OMAR, the successor of Abu-Bekr, and the second Caliph from 634 to 644; was at first a persecutor of the Faithful, but underwent in 615 a sudden conversion like Said, with a like result; was vizier of Abu-Bekr before he succeeded him; swept and subdued Syria, Persia, and Egypt with the sword in the name of Allah, but is accused of having burned the rich library of Alexandria on the plea that it contained books hostile to the faith of Islam; he was an austere man, and was assassinated by a Persian slave whose wrongs he refused to redress.
OMAR KHAYYAM, astronomer-poet of Persia, born at Naishapur, in Khorassan; lived in the later half of the 11th century, and died in the first quarter of the 12th; wrote a collection of poems which breathe an Epicurean spirit, and while they occupy themselves with serious problems of life, do so with careless sportiveness, intent he on the enjoyment of the sensuous pleasures of life, like an easy-going Epicurean. The great problems of destiny don’t trouble the author, they are no concern of his, and the burden of his songs assuredly is, as his translator says, “If not ‘let us eat, let us drink, for to-morrow we die.’”

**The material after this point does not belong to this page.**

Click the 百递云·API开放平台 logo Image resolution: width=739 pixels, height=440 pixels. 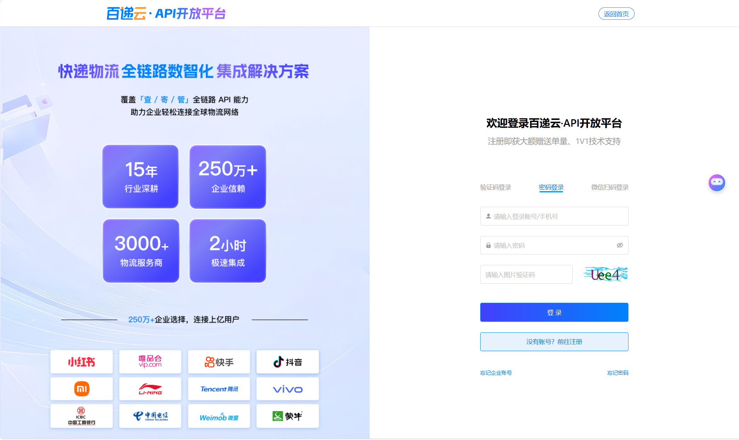point(166,13)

OMAR PASHA, general in the Turkish army, was born an Austrian, his proper name Michael Lattas, and educated at the military school of Thurn; guilty of a breach of discipline, he ran away to Bosnia, turned Mohammedan, and henceforth threw in his lot with the Turks; he became writing-master to the Ottoman heir, Abdul-Medjid, and on the succession of the latter in 1839 was made a colonel; he was military governor of Lebanon in 1842, won distinction in suppressing rebellions in Albania, Bosnia, and Kurdistan, but his chief services were rendered in the Russian War; he successfully defended Kalafat in 1853, entered Bucharest in 1854, and defeated 40,000 Russians next year at Eupatoria in the Crimea; his capture of Cetinje, Montenegro, in 1862 was a difficult feat (1806-1871).
O’MEARA, BARRY EDWARD, a surgeon, born in Ireland, who accompanied Napoleon to St. Helena, and became his physician, having been surgeon on board the Bellerophon when the emperor surrendered himself; is remembered as the author of “A Voice from St. Helena; or, Napoleon in Exile,” a book which from its charges against Sir Hudson Lowe created no small sensation on its appearance (1786-1836).
OMMIADES, an Arab dynasty of 14 caliphs which reigned at Damascus from 661 to 720; dethroned by the Abassides, they were under Abder-Rahman I. welcomed in Spain, and they established themselves in Cordova, where they ruled from 756 to 1031.
OMNIPRESENCE, an attribute of the Divine Being as all-present in every section of space and moment of time throughout the universe.
OMPHALE, a queen of Lydia, to whom Hercules was sold for three years for murdering Iphitus, and who so won his affection that he married her, and was content to spin her wool for her and wear the garments of a woman while she donned and wore his lion’s skin.